TED- Mas eu estou debochando. Qual seria o motivo de eu matar este sujeito que eu nem conheço?



ERNEST- Simples você é um serial killer.



TED- É verdade eu não fui ao banheiro. Eu vim até aqui no palco, mas não fui eu quem matou a vítima.



ERNEST- Então quem foi?



TED- Foi ele. (A ponta para a platéia, a luz ilumina o segundo cego, que agora está sentado na platéia e parece não perceber a luz em cima dele.)



ERNEST- Impossível este senhor é cego. Como ele acertaria o tiro?



TED- Muito simples, a vítima dava gritinhos. (Imita os gritinhos do turista.) Logo era só seguir o som.



ERNEST- E qual seria o motivo?



TED- Não sei. Maldade? Talvez ele nem seja cego. (Cego começa a se sentir desconfortável com a situação.) Talvez ele ande assim para fazer uns trocos.



ERNEST- Assim como?



TEDE- De cego. Quis se vingar do outro cego, o cego rico que também estava presente. Eu o vi fugir com o chofer.



ERNEST- Você quer incriminar um inocente no seu lugar. Foi você quem o matou eu tenho certeza disso.



APRESENTADOR- Ok. Agora vamos voltar à fita e descobrir quem realmente matou a vítima. (A luz volta, mas o cadáver continua imóvel.) Vamos fazer a reconstituição. (O turista não se mexe. O apresentador vai até ele e da umas mexidas nele com o pé. Apresentador para o turista.) Ei rapaz levanta vamos fazer a reconstituição. (Como nada acontece apresentador da um sorriso e emenda.) Mais um caso de morte envolvendo drogas, um traficante é morto não se sabe se por brigas de quadrilha ou ainda executado pela polícia. As investigações continuam e a polícia diz que vai revelar detalhes da morte assim que tiver um. Mais um crime sem solução, nem com a ajuda americana, aponta Ted, nem com a colaboração inglesa chegamos a um desfecho.

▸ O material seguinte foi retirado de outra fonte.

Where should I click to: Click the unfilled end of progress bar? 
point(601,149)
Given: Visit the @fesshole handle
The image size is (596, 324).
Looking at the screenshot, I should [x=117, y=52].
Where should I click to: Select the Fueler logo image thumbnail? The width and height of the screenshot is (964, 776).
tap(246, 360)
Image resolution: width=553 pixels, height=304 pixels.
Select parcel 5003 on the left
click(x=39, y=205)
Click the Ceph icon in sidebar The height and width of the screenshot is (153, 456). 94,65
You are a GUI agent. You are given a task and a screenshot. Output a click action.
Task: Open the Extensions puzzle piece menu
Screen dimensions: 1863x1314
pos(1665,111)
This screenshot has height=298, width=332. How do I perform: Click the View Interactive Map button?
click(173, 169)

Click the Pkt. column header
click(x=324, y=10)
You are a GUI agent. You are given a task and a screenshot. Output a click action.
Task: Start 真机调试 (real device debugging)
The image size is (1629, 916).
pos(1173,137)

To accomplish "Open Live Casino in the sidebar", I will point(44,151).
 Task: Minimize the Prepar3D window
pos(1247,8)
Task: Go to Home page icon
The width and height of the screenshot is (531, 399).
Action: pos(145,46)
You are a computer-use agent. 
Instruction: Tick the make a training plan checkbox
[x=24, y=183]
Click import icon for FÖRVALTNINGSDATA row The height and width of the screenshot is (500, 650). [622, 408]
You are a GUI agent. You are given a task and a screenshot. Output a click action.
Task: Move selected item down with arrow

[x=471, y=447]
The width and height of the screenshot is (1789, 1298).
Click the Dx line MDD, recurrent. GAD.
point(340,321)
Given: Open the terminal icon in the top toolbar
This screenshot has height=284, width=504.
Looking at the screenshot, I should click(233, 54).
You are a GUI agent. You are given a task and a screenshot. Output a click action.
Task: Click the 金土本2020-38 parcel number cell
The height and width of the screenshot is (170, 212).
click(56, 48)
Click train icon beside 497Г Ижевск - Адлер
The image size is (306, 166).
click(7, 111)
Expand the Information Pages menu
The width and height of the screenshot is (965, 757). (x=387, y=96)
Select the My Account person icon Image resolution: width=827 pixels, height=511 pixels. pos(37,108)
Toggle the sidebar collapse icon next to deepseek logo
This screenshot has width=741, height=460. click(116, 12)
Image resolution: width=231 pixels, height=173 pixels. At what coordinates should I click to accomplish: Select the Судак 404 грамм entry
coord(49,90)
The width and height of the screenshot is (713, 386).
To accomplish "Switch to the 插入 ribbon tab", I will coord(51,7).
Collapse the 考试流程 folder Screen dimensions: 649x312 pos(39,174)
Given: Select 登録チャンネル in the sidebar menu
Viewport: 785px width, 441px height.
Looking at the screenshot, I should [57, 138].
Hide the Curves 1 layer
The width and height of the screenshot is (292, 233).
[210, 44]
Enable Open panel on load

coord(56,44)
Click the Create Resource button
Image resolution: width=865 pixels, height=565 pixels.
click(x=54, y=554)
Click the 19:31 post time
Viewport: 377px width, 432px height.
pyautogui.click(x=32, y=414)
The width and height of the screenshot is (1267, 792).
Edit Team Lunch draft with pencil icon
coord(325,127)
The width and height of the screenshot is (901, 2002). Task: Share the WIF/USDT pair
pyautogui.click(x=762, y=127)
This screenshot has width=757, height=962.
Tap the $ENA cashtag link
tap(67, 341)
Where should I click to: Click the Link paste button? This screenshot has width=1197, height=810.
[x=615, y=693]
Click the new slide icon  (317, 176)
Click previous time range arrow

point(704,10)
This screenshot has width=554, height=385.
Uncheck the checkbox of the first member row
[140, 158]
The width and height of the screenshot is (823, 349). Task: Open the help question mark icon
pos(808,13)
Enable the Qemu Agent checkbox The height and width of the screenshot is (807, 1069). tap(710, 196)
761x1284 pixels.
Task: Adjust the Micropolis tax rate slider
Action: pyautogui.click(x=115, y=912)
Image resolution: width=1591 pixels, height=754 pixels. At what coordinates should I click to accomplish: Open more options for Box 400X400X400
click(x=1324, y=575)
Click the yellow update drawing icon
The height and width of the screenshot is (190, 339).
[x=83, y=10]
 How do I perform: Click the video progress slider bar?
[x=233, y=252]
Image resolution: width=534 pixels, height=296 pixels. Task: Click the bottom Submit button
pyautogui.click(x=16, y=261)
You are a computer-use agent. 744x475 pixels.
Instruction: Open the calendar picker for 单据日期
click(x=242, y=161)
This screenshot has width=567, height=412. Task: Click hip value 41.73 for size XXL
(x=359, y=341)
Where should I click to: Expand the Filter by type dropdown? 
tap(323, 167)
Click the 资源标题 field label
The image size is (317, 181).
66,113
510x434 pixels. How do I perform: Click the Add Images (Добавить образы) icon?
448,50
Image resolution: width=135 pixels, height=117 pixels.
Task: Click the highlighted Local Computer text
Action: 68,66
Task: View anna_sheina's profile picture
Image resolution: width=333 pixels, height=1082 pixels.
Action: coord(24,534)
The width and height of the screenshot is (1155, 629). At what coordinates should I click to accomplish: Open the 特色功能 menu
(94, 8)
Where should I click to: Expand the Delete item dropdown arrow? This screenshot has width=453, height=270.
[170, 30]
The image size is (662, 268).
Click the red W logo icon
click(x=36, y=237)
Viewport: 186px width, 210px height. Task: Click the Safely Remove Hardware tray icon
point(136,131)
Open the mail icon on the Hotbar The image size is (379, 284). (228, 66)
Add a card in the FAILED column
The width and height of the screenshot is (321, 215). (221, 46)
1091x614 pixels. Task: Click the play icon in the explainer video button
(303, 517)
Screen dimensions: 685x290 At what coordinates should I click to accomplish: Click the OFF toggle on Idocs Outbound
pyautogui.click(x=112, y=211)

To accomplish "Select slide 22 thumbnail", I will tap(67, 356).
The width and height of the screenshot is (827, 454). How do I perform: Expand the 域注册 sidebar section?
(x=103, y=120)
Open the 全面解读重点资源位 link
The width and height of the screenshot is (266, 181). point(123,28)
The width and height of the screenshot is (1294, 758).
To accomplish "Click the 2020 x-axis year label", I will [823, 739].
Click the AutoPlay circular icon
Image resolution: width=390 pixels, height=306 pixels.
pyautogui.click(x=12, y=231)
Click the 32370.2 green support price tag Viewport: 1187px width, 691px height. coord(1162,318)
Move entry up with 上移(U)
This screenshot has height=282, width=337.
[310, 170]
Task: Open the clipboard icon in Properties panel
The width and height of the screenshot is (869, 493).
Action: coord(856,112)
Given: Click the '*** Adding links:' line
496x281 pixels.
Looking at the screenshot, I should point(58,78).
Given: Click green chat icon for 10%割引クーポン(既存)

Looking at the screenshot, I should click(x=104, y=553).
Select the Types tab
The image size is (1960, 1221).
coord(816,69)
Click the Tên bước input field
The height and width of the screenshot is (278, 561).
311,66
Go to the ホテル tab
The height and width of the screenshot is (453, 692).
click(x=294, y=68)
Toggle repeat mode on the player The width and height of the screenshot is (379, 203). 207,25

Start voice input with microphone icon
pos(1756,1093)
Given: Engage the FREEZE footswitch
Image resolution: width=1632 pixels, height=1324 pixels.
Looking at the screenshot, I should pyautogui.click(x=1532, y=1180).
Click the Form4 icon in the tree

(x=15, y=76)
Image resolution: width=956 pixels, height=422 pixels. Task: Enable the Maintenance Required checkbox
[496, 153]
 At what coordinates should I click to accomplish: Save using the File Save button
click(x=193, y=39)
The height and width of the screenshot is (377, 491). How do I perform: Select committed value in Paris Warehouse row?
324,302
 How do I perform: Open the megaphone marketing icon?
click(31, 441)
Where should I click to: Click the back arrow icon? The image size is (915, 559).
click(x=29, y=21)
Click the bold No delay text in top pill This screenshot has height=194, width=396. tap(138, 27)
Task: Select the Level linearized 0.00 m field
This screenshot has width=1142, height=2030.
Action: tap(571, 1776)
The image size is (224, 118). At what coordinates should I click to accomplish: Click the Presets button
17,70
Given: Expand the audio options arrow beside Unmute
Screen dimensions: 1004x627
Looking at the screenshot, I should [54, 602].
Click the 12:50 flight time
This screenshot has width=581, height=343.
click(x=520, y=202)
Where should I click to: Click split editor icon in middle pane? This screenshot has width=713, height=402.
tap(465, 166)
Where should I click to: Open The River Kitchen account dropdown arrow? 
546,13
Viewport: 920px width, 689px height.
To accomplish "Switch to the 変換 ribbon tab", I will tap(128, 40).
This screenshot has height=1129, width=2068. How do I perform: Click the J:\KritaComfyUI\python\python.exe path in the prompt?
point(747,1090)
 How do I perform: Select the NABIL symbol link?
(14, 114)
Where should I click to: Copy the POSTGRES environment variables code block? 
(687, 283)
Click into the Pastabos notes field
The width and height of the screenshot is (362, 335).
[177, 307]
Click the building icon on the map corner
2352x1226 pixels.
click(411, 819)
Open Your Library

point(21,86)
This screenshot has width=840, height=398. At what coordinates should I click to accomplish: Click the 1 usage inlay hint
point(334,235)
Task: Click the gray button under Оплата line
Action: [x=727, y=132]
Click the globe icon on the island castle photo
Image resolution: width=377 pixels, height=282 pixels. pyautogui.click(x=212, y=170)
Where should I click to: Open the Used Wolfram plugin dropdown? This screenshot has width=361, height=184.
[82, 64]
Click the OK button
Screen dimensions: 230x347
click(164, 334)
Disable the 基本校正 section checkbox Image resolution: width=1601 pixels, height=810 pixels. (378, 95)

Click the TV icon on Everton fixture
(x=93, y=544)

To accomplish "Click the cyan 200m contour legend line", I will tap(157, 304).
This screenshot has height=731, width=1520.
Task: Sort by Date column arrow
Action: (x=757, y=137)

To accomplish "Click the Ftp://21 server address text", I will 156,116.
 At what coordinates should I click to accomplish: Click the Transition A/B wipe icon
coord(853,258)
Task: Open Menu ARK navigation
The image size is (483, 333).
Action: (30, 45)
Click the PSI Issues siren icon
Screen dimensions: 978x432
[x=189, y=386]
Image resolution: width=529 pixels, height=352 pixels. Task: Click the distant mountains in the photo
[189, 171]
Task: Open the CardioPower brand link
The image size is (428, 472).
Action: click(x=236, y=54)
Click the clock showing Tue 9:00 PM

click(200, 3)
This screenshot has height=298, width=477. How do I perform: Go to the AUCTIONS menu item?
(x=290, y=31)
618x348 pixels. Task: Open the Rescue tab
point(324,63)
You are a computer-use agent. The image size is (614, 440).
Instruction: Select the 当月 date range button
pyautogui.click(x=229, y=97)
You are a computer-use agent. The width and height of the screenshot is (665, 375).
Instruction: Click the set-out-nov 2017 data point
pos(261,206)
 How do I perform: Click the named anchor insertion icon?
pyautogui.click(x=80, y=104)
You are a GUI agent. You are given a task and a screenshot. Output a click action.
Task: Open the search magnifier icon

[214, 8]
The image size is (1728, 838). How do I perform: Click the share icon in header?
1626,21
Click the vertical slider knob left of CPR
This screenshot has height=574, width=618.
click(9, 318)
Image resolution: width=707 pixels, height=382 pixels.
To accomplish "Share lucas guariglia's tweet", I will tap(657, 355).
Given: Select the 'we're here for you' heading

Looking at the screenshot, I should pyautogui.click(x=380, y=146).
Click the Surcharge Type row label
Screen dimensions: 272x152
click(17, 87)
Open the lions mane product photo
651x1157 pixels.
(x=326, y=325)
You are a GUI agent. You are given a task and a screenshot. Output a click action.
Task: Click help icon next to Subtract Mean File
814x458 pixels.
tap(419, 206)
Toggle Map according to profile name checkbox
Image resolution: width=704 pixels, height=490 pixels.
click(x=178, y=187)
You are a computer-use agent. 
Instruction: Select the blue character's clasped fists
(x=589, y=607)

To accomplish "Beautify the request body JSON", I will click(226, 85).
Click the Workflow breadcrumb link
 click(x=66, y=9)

SIR ERNEST- O criminoso deixou cair o rg. É o teu Ted.



TED- Você está plantando provas.



ERNEST- Como eram mesmo os gritinhos que a vítima fazia. (Ted imita os gritinhos.) Bom faz de novo. (Ted começa a fazer de novo, barulho de tiro. Ted cai morto. Luz no canto do palco, primeiro cego com a arma na mão.)



PRIMEIRO CEGO- Oh, cara difícil de morrer.